It suffices to repeat for every unvisited vertex, but you have to re-traverse everything downstream (even those marked "unvisited"). So you'd need both "ever visited" and "visited this time" marks. –  Rex Kerr Mar 25 '10 at 2:43
    
shouldn't running DFS once be enough, after we run DFS, we check that there are no cross-edges and forward-edges and we are done? Is there a case where running one DFS with checking cross-edges and forward-edges not enough since any more than one path between any two nodes u and v will show in our DFS? –  Saher Apr 11 '11 at 7:02
    
Cross edges are not a violation of a singly-connected graph if they are between trees in a DFS forest. The cross-edge may be on the only path from u to v. –  Carl G Feb 17 at 21:44

There is a better answer for this question. you can do that in O(|V|^2). and with more effort you can do it in linear time.

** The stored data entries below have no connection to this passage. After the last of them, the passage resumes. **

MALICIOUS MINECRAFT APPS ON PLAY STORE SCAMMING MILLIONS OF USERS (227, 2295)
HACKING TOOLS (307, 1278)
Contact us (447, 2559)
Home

First you find strongly connected components of G. in each strong component, you search to find this cases: 1) if there is a forward edge in this component, it is not singly connected, 2) if there is a cross edge in this component, it is not singly connected, 3) if there are two backedges in tree rooted at vertex u, to proper ancestors of u, then it is not singly connected.

this can be done in O(E). ( I think except for case 3. I couldn't implement it well!! ).

If none of cases above occurred, you should check whether there is a cross edge or a forward edge on G^SCC ( graph G, with strong components replaced with single nodes), since we don't have backedges, it can be done by repeating dfs on each vertex of this graph in O(|V|^2).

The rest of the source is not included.